Выбрать главу

Тед встал и подошел к шкафу: внутри висел на вешалке один-единственный красно-серый спортивный костюм. В ящиках комода нашелся запас белых трусов и черных носков. Запах кедра напомнил ему стенной шкаф в родительской спальне, в недрах которого три отцовских костюма совершенно терялись среди бесчисленных нарядов матери. В том шкафу Тед прятался от сестры, когда они играли или когда та гонялась за ним, чтобы рассчитаться за какую-нибудь обиду, о которой сам он чаще всего даже не подозревал. Тед считал ее чудовищем, кретинкой с тяжелыми кулаками, и отказывался верить, что она в самом деле ему сестра.

Ни мать, ни отец Теда в жизни не сочли нужным поднять на него руку и, насколько он знал, на его сестру тоже. Однако жестокость приходит в разных обличиях, с разных сторон и в разных аспектах. Этель, тремя годами старше Теда – просто удивительно, как разница в три года способна породить необратимую социальную иерархию! – была задирой и драчуньей, а таких Тед с первых же дней своей детсадовской жизни боялся больше всего на свете. Когда родителей не случалось рядом – пусть даже те находились всего-то на всего в саду либо в глубине дома, – Этель нагло заваливалась к нему в комнату этаким грозным надсмотрщиком из фильма про кандальников-каторжан и, жуя жвачку, критически наблюдала за братом, уж чем бы он там ни занимался. Тед знал уже тогда, что его приучают быть трусом, сознавал, что никогда не сможет противостоять сестре и пожаловаться на нее тоже не сможет под страхом смерти. «Ты ведь порой спишь», – говорила она всякий раз, когда требовалось извести под корень сам дух мщения. Этель была по-настоящему злобной и вредной; именно из-за нее Тед обратился к молитве как к многообещающей форме защиты. Каждую ночь мальчик истово взывал к Святому Отцу, как называли его фанатики в телевизоре, но вскорости терпение у Теда иссякло, и он смирился с тем, что если в мире в самом деле есть Бог-Вседержитель, то Вседержитель он разве что в силу раздутой репутации, и дела ему нет до маленького трусишки из Балтимора, который сражается не на жизнь, а на смерть против злодейки-сестры. А из родителей заступники были никакие: зимой они плотно кутали сынишку от подбородка до аккуратно подстриженных ноготков ног в грубую колючую шерсть, но понятия не имели о рыскающем под ногами чудище.
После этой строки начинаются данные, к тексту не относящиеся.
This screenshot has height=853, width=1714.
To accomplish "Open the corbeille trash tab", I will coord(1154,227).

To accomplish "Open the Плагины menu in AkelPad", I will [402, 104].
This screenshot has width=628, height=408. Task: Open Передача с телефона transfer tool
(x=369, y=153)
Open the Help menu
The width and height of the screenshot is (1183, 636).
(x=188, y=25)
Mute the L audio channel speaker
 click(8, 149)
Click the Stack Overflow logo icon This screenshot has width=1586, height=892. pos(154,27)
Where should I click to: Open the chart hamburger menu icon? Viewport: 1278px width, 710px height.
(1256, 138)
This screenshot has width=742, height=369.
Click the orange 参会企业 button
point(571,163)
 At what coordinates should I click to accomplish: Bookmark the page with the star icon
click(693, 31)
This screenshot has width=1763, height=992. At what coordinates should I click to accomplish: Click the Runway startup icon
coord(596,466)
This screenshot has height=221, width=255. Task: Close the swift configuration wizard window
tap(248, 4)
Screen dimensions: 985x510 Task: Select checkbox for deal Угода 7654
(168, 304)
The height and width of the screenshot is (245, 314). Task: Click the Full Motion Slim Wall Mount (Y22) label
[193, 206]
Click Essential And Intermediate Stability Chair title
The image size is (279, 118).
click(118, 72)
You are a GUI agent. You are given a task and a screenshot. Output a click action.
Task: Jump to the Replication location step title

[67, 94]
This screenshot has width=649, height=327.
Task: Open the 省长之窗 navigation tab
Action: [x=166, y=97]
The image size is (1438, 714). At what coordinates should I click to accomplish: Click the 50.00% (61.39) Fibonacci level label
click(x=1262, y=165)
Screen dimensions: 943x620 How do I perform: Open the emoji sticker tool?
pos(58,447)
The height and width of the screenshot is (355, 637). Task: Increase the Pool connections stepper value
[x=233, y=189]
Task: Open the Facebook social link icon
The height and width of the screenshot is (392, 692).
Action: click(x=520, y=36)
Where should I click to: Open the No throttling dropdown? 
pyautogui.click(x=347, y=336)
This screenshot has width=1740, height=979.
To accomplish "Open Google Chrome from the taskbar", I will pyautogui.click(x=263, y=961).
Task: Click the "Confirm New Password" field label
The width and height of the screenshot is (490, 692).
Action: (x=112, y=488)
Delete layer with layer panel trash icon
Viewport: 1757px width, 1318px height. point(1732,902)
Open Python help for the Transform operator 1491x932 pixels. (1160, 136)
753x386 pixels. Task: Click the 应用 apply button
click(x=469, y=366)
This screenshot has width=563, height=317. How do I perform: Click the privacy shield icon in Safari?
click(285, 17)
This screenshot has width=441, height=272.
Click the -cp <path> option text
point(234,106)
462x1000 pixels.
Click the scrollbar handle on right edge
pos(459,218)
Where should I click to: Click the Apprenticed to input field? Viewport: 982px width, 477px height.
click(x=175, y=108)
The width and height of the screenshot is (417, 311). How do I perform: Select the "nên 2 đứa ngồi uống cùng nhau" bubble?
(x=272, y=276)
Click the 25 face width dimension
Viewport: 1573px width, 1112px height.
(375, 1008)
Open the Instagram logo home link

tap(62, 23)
Высшая подлость судьбы заключалась в том, что туалет второго этажа, предназначенный для детей, находился в комнате Этель, и, чтобы туда попасть, Теду приходилось пробираться в обход завалов одежды и прочих причиндалов злобного демона. Непростое дело, особенно ночью, когда не знаешь, спит сестрица или притворяется, затаившись в засаде. Горы вещей на полу постоянно меняли очертания и местоположение в силу причин, известных одному только чудовищу. Как часто Тед, лежа в постели и чувствуя, что мочевой пузырь вот-вот лопнет, учился терпению, читая про Тезея и Минотавра!

Но однажды ночью девятилетний мальчик не выдержал. Он встал, вышел, потоптался у открытой двери в комнату сестры. За всю свою недолгую жизнь он так и не сумел заставить себя спуститься вниз и вторгнуться в запретную родительскую обитель, а в ту ночь оттуда еще и доносились приглушенные родительские голоса. Тед подумал о туалете в дальнем углу подвального этажа, но там было еще страшнее: темно, сыро и повсюду скрипы и шорохи. Он прокрался в логово Этель, пытаясь при слабом свете автоматического ночника в ванной по возможности обойти все препятствия. Наступил ненароком на руку куклы Барби, та впилась ему в пятку, мальчик с трудом сдержал вскрик и запрыгал на месте. И тут разом стало как-то подозрительно тихо, похрапывание Горгоны смолкло, и Тед застыл, затаив дыхание. Чья-то рука нащупала его плечо, и мальчик рванулся было бежать, но другая рука уже вцепилась ему в волосы. Костлявый кулачок саданул его в спину между лопаток; Тед, согнувшись, рухнул на колени. Избиение прекратилось только тогда, когда брат с сестрой осознали: дискуссия между родителями явно накалилась. Внизу что-то с грохотом обрушилось с тошнотворным, непривычным звуком.